Trevalon Moonleirion said:


> Poor Keanu Reaves the warlock...all left out.  Last spot!




Trev, wasn't Indigo's pal Ken your fourth and Fenril as Cedric your fifth, so that's why Solodan is happily gender-bending Angelina Jolie, presuming Ken wants Keanu?
There are SO many horrible puns in there, I'm not even gonna touch it. I don't know any of these guys well enough to pick on 'em. ;p


----------



## WJMacGuffin (Feb 16, 2010)

Hi Buzz,

Please sign me up for Breakfast and the Weapons of the Gods thingie. Never played it before, so I want to. Thanks!


----------



## Indigo Twilight (Feb 16, 2010)

Ninjacat said:


> presuming Ken wants Keanu?
> There are SO many horrible puns in there, I'm not even gonna touch it. I don't know any of these guys well enough to pick on 'em. ;p




ROFL!

Yes, please include ken as our prancing paranoid warlock.


----------



## Vyvyan Basterd (Feb 16, 2010)

WJMacGuffin said:


> Hi Buzz,
> 
> Please sign me up for Breakfast and the Weapons of the Gods thingie. Never played it before, so I want to. Thanks!

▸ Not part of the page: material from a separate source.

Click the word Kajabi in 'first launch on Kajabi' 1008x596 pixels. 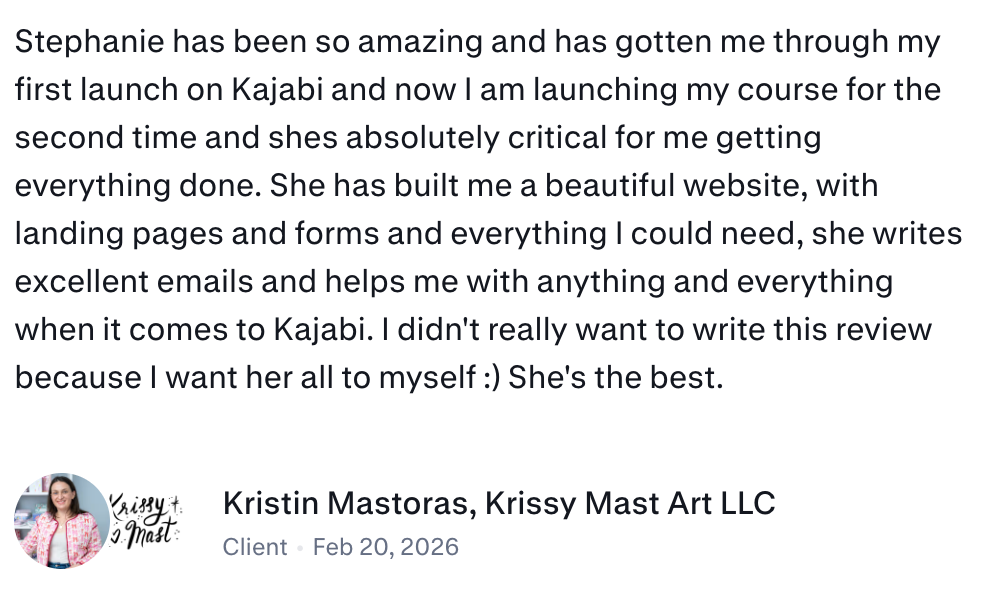pyautogui.click(x=277, y=89)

Welcome to the game. Please remember to choose a character. The only one solidly taken is Xiao-Li Pai, as Nev has only half-chosen.


----------



## buzz (Feb 16, 2010)

JonLib said:


> Please sign me up for Game 4 - WJ's 4e/Paranoia game.  I would like to play the Blamecaster character



Added.



Paul_Klein said:


> Sign me up for breakfast (although that is tentative), Star Wars Saga in the afternoon, and Trev's 4E game in the evening.



Added.



Chadarius said:


> Put myself and my wife Stephanie down for breakfast and the Miniature Workshop.



Added.



Indigo Twilight said:


> Please sign me and Ken up for the 4E party that Trevalon is hosting.  I would like Elisha Cuthbert with the glowy eyes



Added.



Fenril Knight said:


> Heya, Buzz!  I'm already spoken for in the morning slot, so for the evening slot I'd like:
> 
> 3.	*D&D 4e*, "Iriaebor Intrigue 2:  Once More, with Twice the Collateral Damage!," Trevalon Moonleirion



Added.



Solodan said:


> If there is still a space left for the 3rd afternoon game, D&D 4E, put me down for it.  I haven't even finished reading the write ups and the space is going fast!  I'll happily gender bend the bard, I think that'd be a riot!



Added.



Der Spot said:


> i didn't even know sign up was open and stuff is full! i gotta check my email more often. anyhow, my requests are for reidzilla's inspectres in the morning and ninjacat's supernatural in the afternoon, thanks to his being so accomodating . and if we could please also mark a space in each of those for my girlfriend it would be much appreciated, you can put her down as puffdebbie. thanks buzz!



Added.



Trevalon Moonleirion said:


> buzz, please indicate characters that are taken on my event description wen you get a chance)



Done!



WJMacGuffin said:


> Please sign me up for Breakfast and the Weapons of the Gods thingie. Never played it before, so I want to. Thanks!



Added.

Morning Star Wars and afternoon "Iraebor Intrigue" are now full.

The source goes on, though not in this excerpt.